• **Text excerpt**:

The model presented in this paper makes numerous assumptions and simplifications about the underlying biology. For radiation-induced cell death, we take the common approach of modelling this process as an instantaneous effect. However, the linear-quadratic model was established to determine long-term clonogenic survival after radiotherapy. Biologically, cell death after radiation may occur via a number of different mechanisms, with many irradiated cells dying only after attempting mitosis one or more times (Joiner and van der Kogel 2009). Consequently, radiation-induced cell death may not elicit the instantaneous volume reduction modelled here. In future work, we will model this process in more detail in order to describe the short term response to radiotherapy and the corresponding spatial changes in tumour composition more accurately. Additionally, a more detailed model will allow us to relax the restrictions of the spherically symmetric geometry associated with the current model, making it more applicable to modelling vascular tumour growth and in vivo responses to radiotherapy.

• **Collected data**:

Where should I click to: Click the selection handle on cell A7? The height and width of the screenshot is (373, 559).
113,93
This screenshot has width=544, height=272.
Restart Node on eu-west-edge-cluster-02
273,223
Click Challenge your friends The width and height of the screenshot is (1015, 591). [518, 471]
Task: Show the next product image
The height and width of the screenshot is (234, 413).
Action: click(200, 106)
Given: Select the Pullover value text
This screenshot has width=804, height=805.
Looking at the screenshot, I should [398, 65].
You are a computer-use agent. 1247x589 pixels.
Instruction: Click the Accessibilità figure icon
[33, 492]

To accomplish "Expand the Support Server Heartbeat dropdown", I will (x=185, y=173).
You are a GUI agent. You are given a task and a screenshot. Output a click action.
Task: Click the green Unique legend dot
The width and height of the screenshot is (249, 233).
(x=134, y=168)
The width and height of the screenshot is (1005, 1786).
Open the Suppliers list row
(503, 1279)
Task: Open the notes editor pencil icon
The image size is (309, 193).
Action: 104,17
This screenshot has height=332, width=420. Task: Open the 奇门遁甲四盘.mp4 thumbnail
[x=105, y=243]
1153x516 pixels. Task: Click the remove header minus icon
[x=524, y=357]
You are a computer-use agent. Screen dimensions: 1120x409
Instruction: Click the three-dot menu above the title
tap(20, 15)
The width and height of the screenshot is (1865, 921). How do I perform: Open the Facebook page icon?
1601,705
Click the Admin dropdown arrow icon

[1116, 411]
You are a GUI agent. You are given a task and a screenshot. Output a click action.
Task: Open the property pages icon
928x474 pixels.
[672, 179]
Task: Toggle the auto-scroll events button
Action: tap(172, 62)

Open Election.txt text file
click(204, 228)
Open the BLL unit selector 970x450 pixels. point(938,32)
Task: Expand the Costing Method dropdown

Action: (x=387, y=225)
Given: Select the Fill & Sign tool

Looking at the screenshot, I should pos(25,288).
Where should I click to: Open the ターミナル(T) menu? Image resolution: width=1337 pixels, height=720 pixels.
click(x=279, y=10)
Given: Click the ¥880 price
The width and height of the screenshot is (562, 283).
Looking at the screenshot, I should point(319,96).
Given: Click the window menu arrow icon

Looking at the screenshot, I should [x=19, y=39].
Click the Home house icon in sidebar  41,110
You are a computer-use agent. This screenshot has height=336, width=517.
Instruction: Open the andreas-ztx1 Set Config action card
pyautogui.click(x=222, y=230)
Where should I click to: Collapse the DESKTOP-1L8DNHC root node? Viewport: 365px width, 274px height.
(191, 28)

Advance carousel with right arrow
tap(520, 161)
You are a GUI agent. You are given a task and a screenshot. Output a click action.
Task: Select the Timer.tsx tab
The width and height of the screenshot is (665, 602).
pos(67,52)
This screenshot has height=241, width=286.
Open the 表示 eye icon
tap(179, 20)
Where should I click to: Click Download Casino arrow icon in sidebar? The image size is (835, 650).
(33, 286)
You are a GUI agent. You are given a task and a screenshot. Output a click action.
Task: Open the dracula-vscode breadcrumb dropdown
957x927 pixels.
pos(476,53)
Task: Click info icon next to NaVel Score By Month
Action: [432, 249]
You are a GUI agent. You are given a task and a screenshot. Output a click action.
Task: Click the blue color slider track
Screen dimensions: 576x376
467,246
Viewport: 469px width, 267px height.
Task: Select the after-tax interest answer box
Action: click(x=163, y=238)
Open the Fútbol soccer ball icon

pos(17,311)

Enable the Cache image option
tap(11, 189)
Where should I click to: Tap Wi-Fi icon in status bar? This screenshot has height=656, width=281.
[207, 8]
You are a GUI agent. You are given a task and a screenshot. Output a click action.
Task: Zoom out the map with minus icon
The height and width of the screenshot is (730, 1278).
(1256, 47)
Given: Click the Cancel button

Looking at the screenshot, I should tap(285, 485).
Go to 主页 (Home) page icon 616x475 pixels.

• **Questions**:
• 1. Decide whether each statement below agrees with the excerpt on modeling tumor response to radiotherapy, answering yes or no and quoting the deciding words of that excerpt: (a) The model treats radiation-induced cell death as an instantaneous effect. (b) The linear-quadratic model was established to determine the short-term response to radiotherapy. (c) The current model uses a spherically symmetric geometry.
• 2. Pick up the excerpt on modeling tumor response to radiotherapy after its final sentence and continue it.

• **Your written answers**:
• 1.
(a) Yes: "we take the common approach of modelling this process as an instantaneous effect"
(b) No: "the linear-quadratic model was established to determine long-term clonogenic survival after radiotherapy"
(c) Yes: "the restrictions of the spherically symmetric geometry associated with the current model"

• 2.
Radiation biology has a rich history of integrating theoretical and quantitative approaches to advance biological studies and clinical concepts. From the simple and widely used LQ model emerged the concepts of biologically equivalent dose (BED) and tumour control probability (TCP) to guide the development of clinical fractionation protocols. Different TCP models with increasing complexity, from simple Poissonian TCP to stochastic birth-death processes, have recently been scrutinised, and mathematical analysis suggests that simple models may be best positioned for clinical utility (Gong et al. 2013). Clinical data are often insufficient to inform mathematical models (Chvetsov et al. 2015). Both simple and more complex mathematical models are facing numerous hurdles in the attempt to integrate them into radiation oncology, and more work is needed to fully harness the potential of mathematical modelling for precision radiation oncology (Rockne and Frankel 2017).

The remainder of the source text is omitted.